Le studieux élève ne méritait pas d'être recollé. Sévère, mais la loi du plus
fort.
Coup de dés Ladislas Lozano
et sa troupe, guerriers comme il se doit, a fortiori dans un match à élimination
directe, avaient pourtant bien préparé leur affaire. A un détail près. Il a fait
foi. Les Marnais ont manqué de lucidité devant la cage quand le onze des Alpes-Maritimes
fut diabolique de réalisme. La différence entre un promu en L2 et un briscard
de la L1 ! « Nous avons eu les occasions pour aller au bout »,
confessait le coach « déçu mais les joueurs ont fait honneur au maillot. » L'entraîneur
faisait allusion aux tirs de Blayac (80e) ou de Dossevi (90e+2 et 107e). Ils ont
fait trembler un Gym où le vaillant capitaine Cobos a colmaté plus d'une brèche. L'OGCN
a su forcer la décision en ne se créant, dans le jeu, qu'une opportunité, à la
3e sur une tête de Bigné. La situation s'est débloquée sur coups de pied arrêtés,
des frappes chirurgicales d'un Dié moins précis dans le jeu en mouvement. La
première était coupée par le crâne de Traoré (53e). La seconde - la même et c'est
source de regrets - ne rencontrait personne sur sa trajectoire sauf la main de
Legrand. Embusqué, Varraut, avec le concours de Cazarelly, retrouvait Ederson
seul à 5,5 m (115e). Arnaud -inspiré par les matches couperet car déjà
buteur à Nancy en Coupe de la Ligue - avait remis une fois les siens en selle
(58e). Mais, après la réalisation du Brésilien, le temps manquait. Pire, dans
une prolongation hachée, il devenait trop long puisque Traoré, après un raid de
Meslin, alourdissait le score (117e). Dommage car « il y avait la place
pour passer », assurait Denis Arnaud qui retenait « les notes d'encouragement ». Le
capitaine savait que ses équipiers ont ramené de la Côte-d'Azur des certitudes.

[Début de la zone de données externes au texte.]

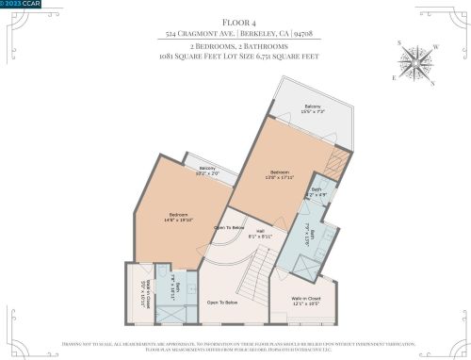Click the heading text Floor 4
(235, 18)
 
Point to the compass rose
(418, 63)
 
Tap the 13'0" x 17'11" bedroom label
(282, 175)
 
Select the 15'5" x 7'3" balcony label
(312, 110)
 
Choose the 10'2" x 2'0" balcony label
(206, 172)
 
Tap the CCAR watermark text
(19, 5)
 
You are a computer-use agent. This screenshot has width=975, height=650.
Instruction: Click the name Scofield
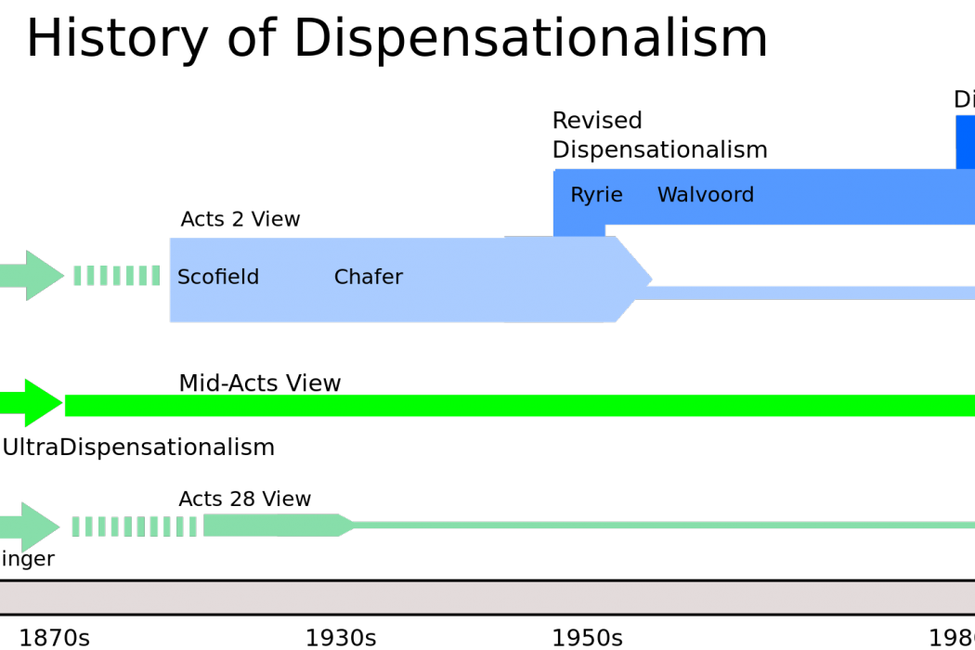pyautogui.click(x=218, y=278)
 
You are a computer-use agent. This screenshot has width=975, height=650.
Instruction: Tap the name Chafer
pyautogui.click(x=368, y=278)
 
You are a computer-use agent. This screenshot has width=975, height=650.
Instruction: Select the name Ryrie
pyautogui.click(x=596, y=196)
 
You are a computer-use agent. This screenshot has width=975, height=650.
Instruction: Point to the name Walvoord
pyautogui.click(x=706, y=196)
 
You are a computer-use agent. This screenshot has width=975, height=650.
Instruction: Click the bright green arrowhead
pyautogui.click(x=43, y=403)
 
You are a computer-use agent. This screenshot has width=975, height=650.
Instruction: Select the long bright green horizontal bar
pyautogui.click(x=520, y=406)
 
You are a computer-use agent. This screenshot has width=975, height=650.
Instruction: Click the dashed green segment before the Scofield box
pyautogui.click(x=117, y=276)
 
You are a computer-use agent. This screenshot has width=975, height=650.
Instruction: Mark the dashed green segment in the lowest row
pyautogui.click(x=135, y=526)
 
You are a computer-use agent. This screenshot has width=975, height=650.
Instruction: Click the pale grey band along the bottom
pyautogui.click(x=488, y=597)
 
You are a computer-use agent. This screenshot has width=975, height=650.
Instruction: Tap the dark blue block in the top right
pyautogui.click(x=966, y=141)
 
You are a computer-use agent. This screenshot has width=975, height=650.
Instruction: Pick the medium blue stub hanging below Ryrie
pyautogui.click(x=579, y=230)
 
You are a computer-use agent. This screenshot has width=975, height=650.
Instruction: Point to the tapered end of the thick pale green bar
pyautogui.click(x=347, y=526)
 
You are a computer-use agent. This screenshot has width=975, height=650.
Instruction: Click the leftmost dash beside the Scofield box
pyautogui.click(x=78, y=276)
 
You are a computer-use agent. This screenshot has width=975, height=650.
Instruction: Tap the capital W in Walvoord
pyautogui.click(x=666, y=196)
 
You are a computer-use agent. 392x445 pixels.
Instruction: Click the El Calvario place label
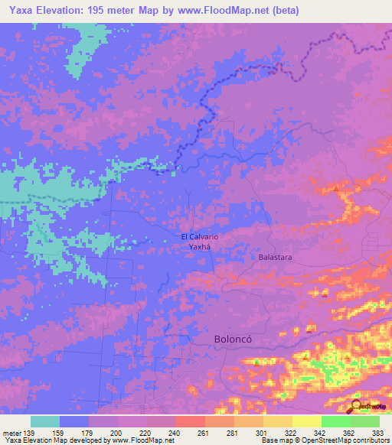[x=200, y=237]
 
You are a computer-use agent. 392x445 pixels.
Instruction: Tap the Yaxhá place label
[x=200, y=248]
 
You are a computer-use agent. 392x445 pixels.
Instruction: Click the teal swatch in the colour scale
[x=45, y=421]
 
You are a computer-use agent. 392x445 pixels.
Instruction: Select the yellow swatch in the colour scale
[x=306, y=421]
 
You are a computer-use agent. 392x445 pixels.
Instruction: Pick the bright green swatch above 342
[x=335, y=421]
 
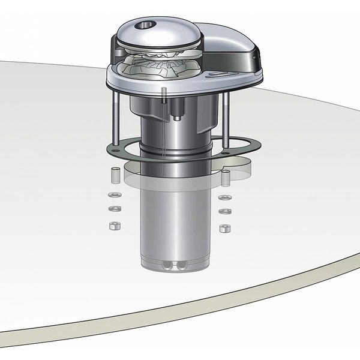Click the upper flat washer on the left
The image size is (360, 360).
pyautogui.click(x=112, y=196)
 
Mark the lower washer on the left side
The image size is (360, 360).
pyautogui.click(x=112, y=209)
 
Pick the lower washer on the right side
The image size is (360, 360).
pyautogui.click(x=225, y=211)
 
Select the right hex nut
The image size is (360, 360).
pyautogui.click(x=225, y=229)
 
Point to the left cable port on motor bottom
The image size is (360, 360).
pyautogui.click(x=164, y=265)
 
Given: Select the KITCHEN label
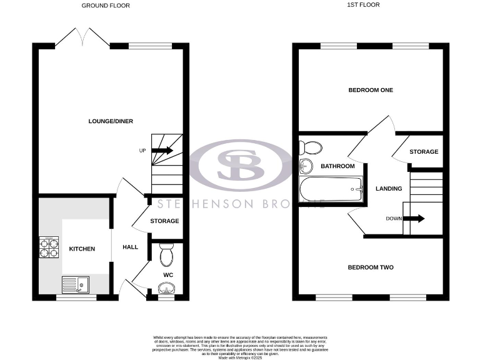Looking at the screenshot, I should tap(82, 249).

Le verdict est lourd, et sans appel en Coupe, mais les Stadistes ont développé
des arguments. Ils ont défendu bec et ongles devant des Aiglons gênés par leur
organisation.
Positiver Ladislas
Lozano avait prévu ce schéma défensif. Une L2 ne se présente pas chez une L1 la
fleur au fusil. Elle s'attend à subir et le Stade l'a fait avec intelligence.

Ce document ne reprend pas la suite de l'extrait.